"Dies sind traurige Tage für die Vereinten Nationen." Mit diesen Worten reagierte der israelische UN-Botschafter Tekoah auf die beiden Palästina-Resolutionen vom Wochenende. Die erste erkennt den Palästinensern das Recht auf einen eigenen Staat zu, ohne zugleich das Lebensrecht Israels zu dokumentieren. Die Resolution wurde mit großer Mehrheit (89:8 Stimmen bei 37 Enthaltungen) angenommen. Dagegen stimmten außer Israel nur die Vereinigten Staaten, Norwegen, Island und vier lateinamerikanische Staaten.

Den westlichen Staaten war es nicht gelungen, im Resolutionsentwurf eine ausgewogene Formulierung unterzubringen, die auch Israels Existenz einbezieht. Aus diesem Grunde enthielten sich die Staaten der Europäischen Gemeinschaft geschlossen der Stimme.

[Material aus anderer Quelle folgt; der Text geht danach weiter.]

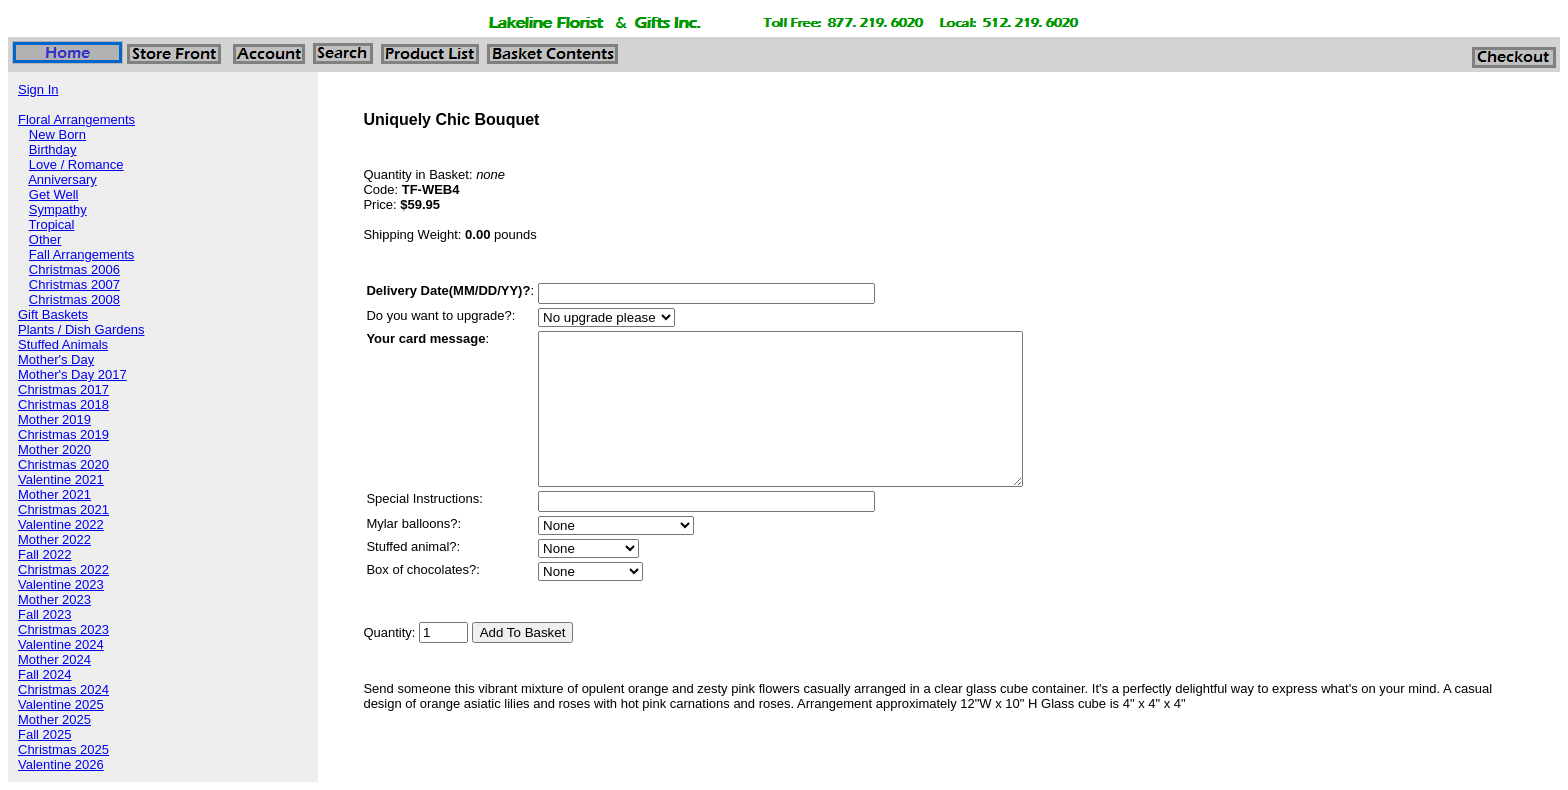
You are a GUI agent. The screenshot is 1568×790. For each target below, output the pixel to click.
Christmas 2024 (63, 689)
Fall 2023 (44, 614)
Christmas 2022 (63, 569)
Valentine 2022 (61, 524)
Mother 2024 (54, 659)
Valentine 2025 (61, 704)
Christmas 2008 (74, 299)
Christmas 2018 (63, 404)
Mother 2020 (54, 449)
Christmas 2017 (63, 389)
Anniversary (62, 179)
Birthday (53, 149)
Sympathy (58, 209)
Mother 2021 (54, 494)
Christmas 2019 (63, 434)
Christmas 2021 (63, 509)
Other (45, 239)
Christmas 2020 (63, 464)
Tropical (52, 224)
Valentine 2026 (61, 764)
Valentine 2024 (61, 644)
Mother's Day (56, 359)
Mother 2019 (54, 419)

In der zweiten Resolution, die eine Mehrheit von 95:17 Stimmen bei 19 Enthaltungen fand, wird der Palästinensischen Befreiungsorganisation (PLO) unter Yassir Arafat Beobachterstatus bei den Vereinten Nationen eingeräumt. Hier stimmten neben den Gegnern der ersten Resolution auch Kanada sowie alle EG-Länder außer Frankreich mit Nein.

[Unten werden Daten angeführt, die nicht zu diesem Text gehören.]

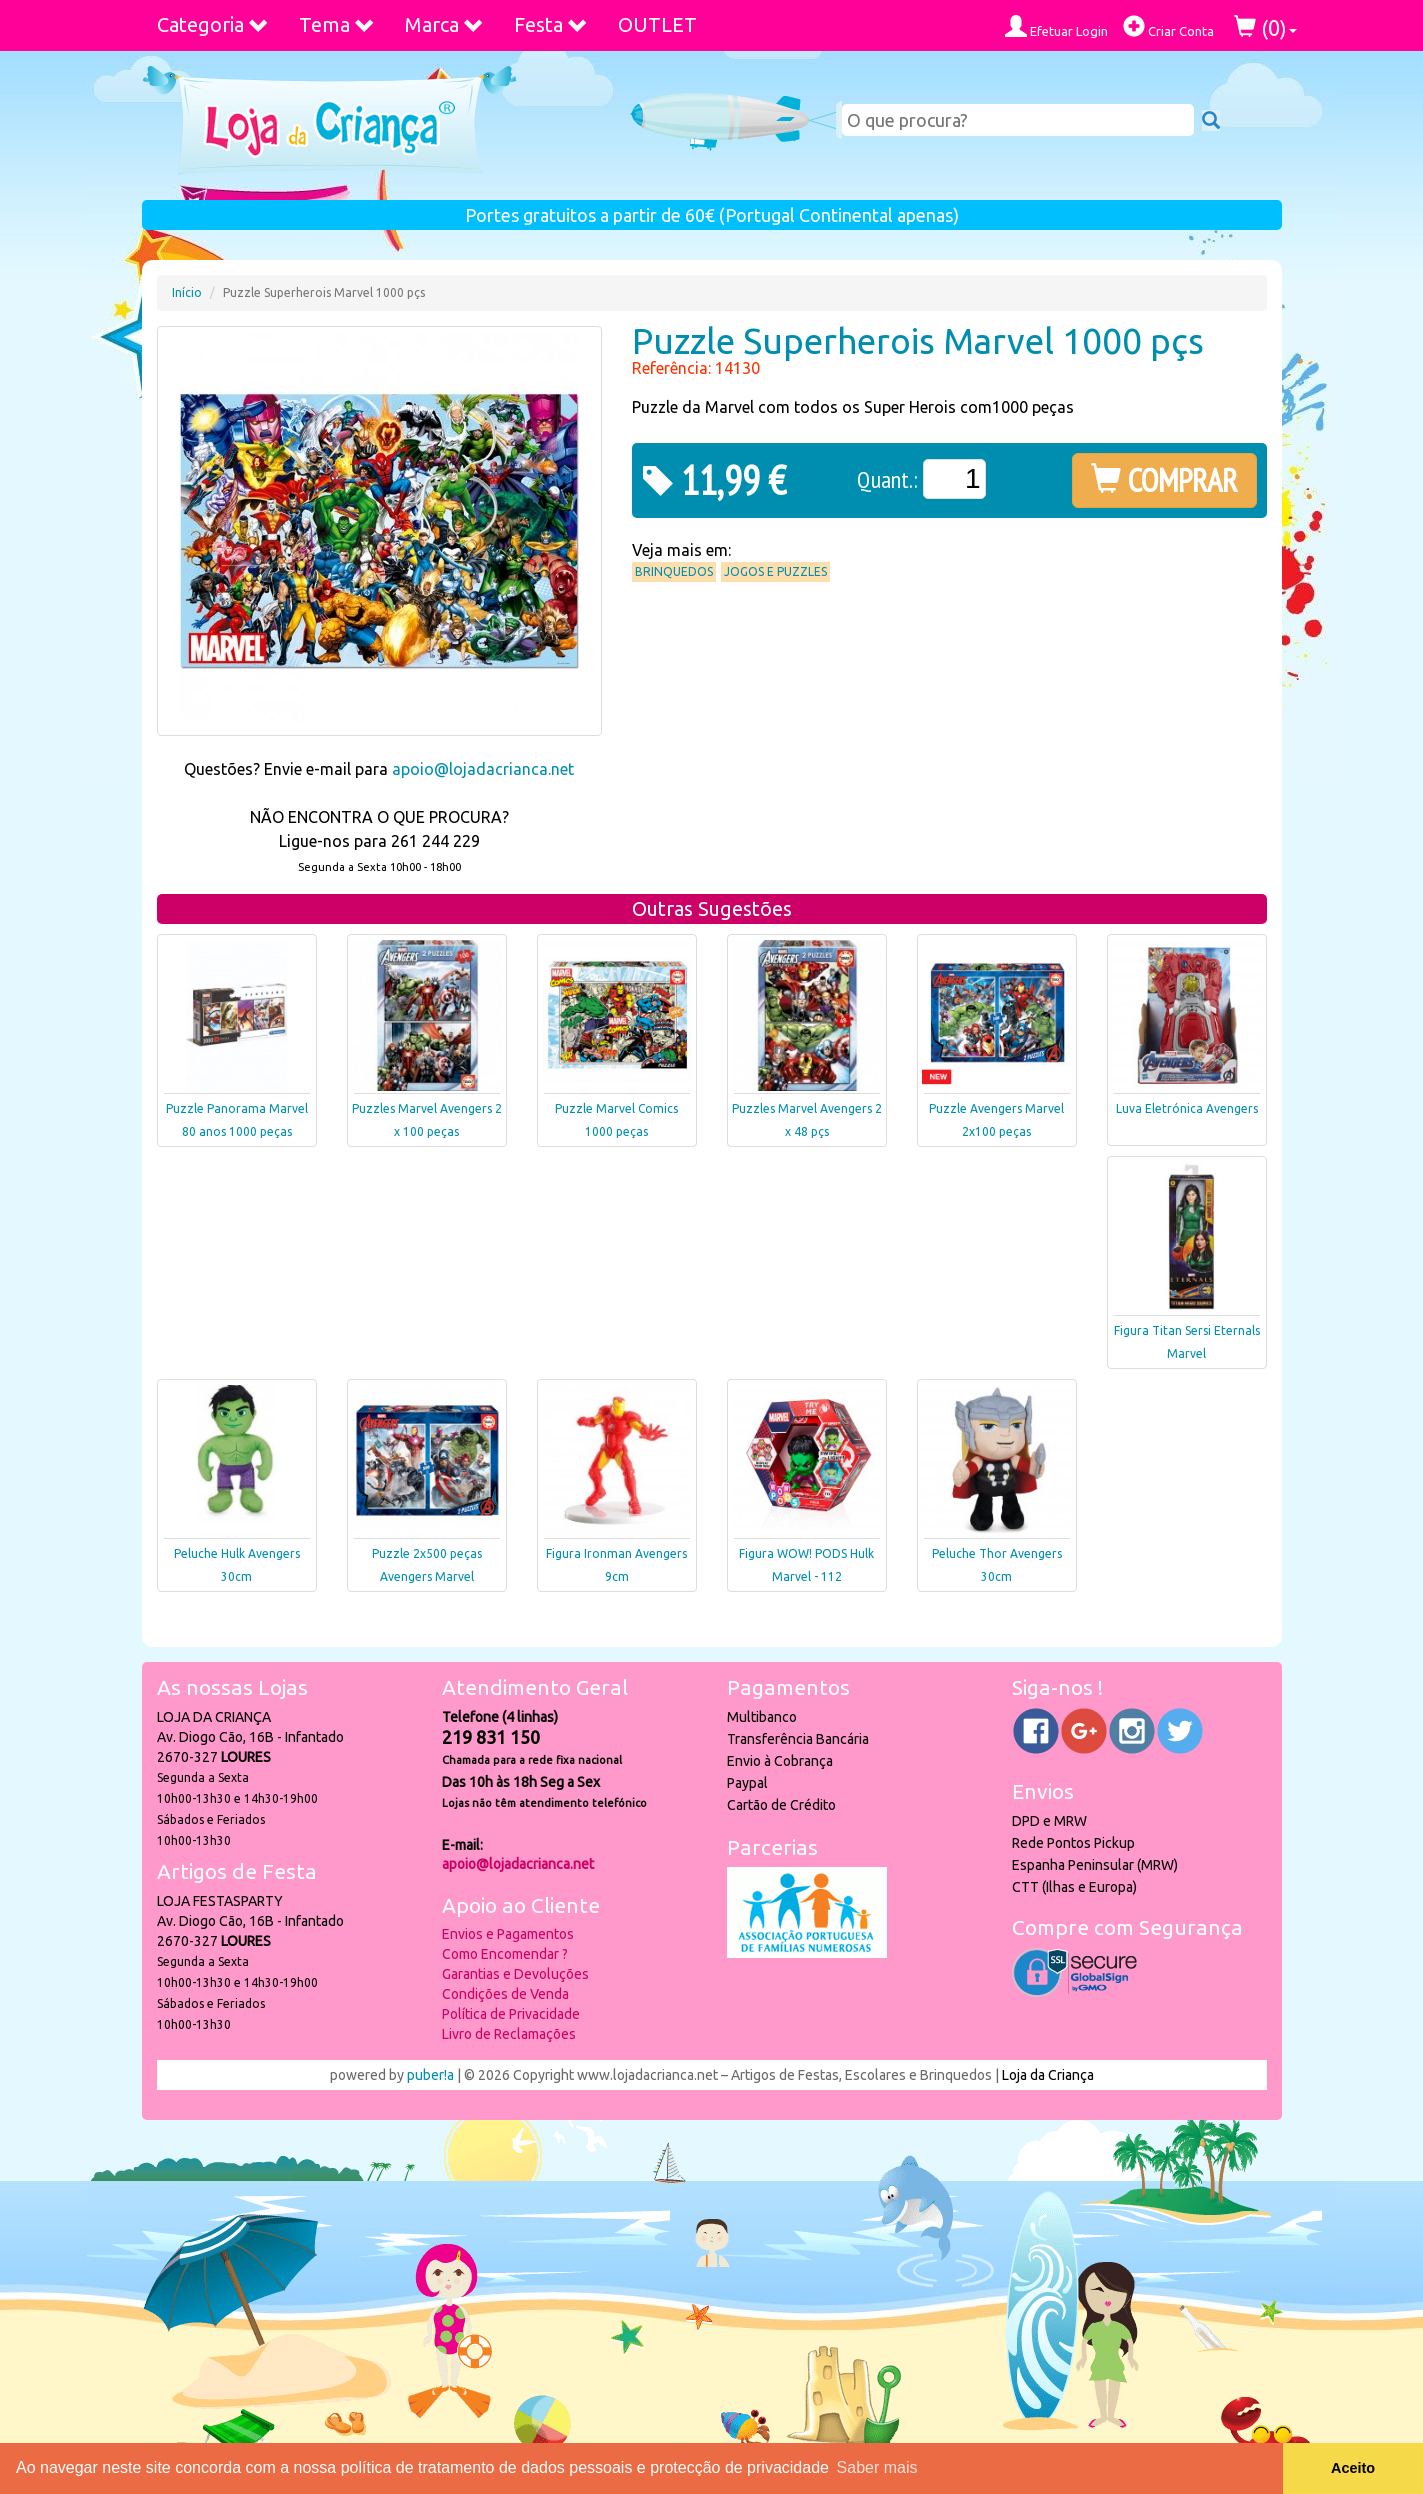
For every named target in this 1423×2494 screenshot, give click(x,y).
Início (187, 292)
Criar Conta (1168, 26)
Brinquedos (674, 571)
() (1265, 27)
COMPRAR (1164, 480)
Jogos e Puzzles (775, 571)
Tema (337, 24)
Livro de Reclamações (509, 2034)
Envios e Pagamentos (508, 1934)
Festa (551, 24)
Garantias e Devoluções (515, 1974)
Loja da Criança (1048, 2075)
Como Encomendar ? (505, 1954)
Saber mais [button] (877, 2467)
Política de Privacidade (511, 2014)
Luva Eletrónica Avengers (1187, 1108)
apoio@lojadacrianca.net (483, 769)
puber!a (430, 2075)
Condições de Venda (505, 1994)
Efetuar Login (1056, 26)
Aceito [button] (1353, 2468)
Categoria (213, 24)
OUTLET (657, 24)
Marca (444, 24)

Das Abstimmungsergebnis wurde in Israel mit Entrüstung quittiert. Der Sprecher des Außenministeriums in Jerusalem erklärte: "Israel weist die Resolutionen total zurück. Es betrachtet sie als ungültig, schädlich und nicht der Beachtung würdig."

Unmut hat in Israel auch die Rede des deutschen UN-Botschafters von Wechmar erregt, doch kam es nicht zu einer offiziellen Demarche, lediglich zu "klärenden Gesprächen" in den Außenministerien beider Länder. Von Wechmar hatte sich für das Selbstbestimmungsrecht "des palästinensischen Volkes" ausgesprochen und für notwenig erklärt, "daß Israel die territoriale Besetzung beendet, die es seit dem Konflikt von 1967 aufrechterhält". Zugleich hatte er sich aber auf den Sicherheitsratsbeschluß vom November 1967 berufen, wonach jeder Staat im Nahen Osten in Frieden innerhalb anerkannter Grenzen leben müsse.

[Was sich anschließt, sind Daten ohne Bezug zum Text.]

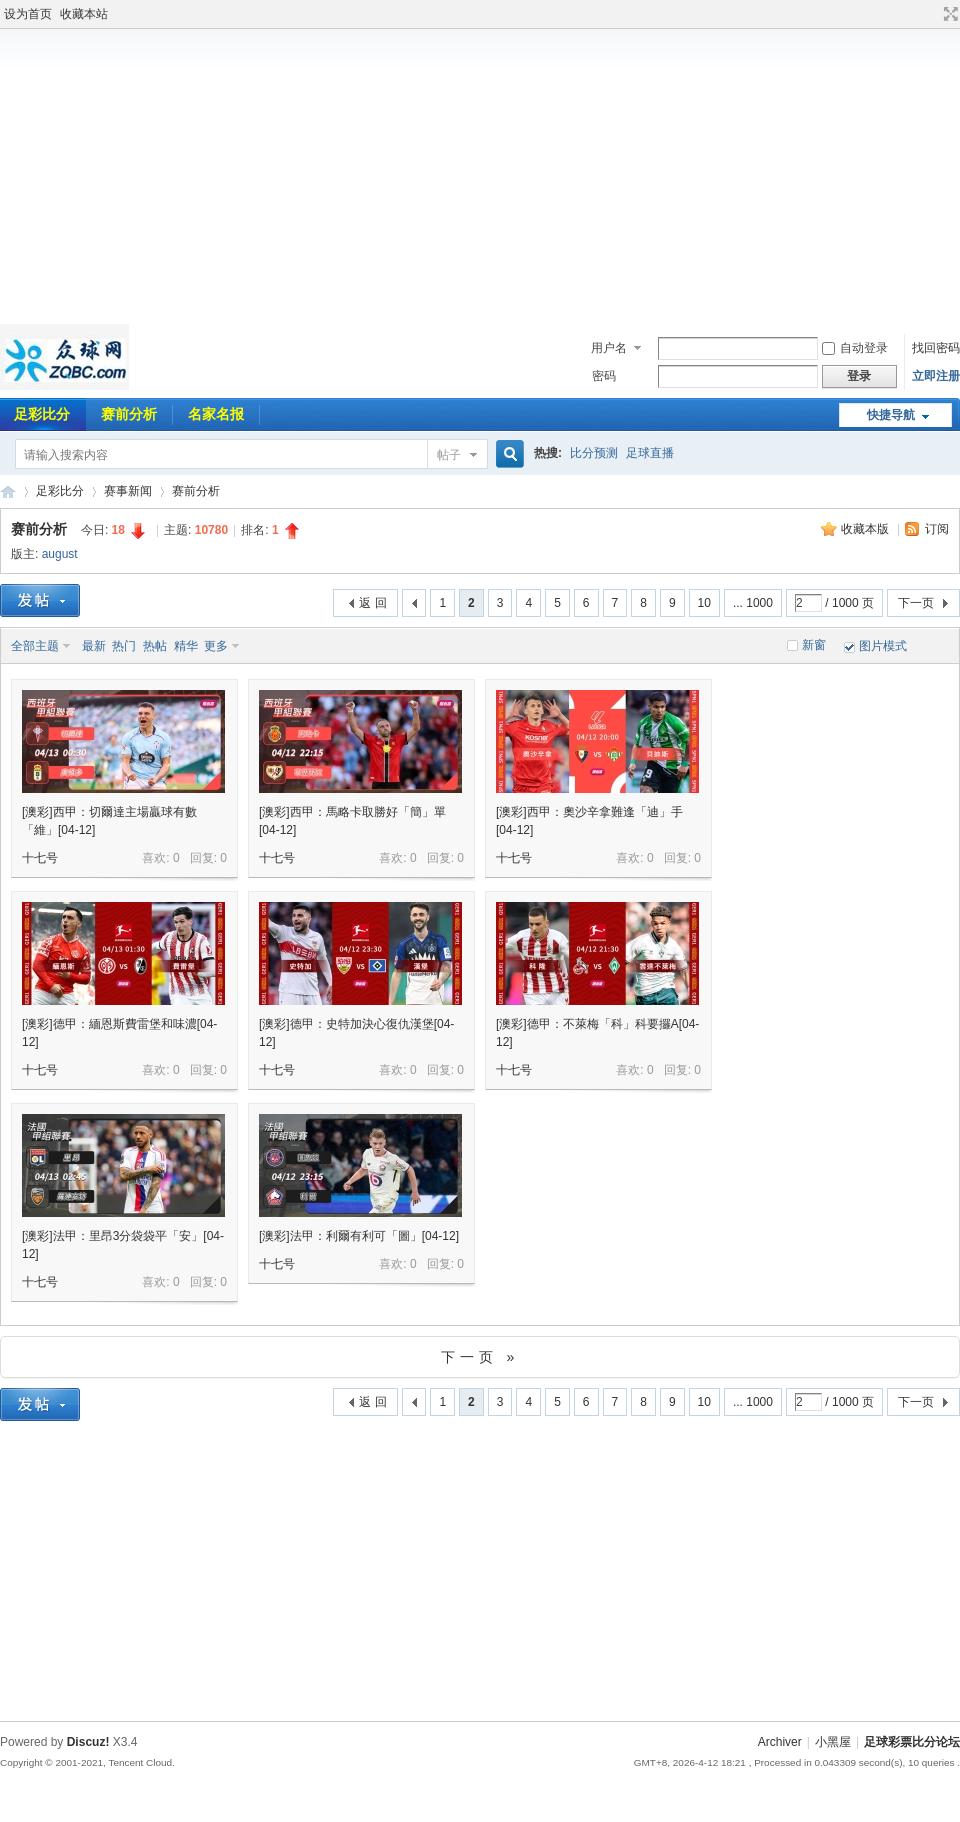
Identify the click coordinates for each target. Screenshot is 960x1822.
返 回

Das Auswärtige Amt hob hervor, daß die Stellungnahme des Botschafters keine Änderung in der deutschen Nahostpolitik bedeute.

Am Dienstag bemühte sich UN-Generalsekretär Waldheim um eine Zustimmung Syriens, das Mandat der UN-Friedenstruppe auf den Golanhöhen um sechs Monate zu verlängern. Nach seinen Gesprächen mit Präsident Assad zeigte sich Waldheim bei der Ankunft in Israel zuversichtlich.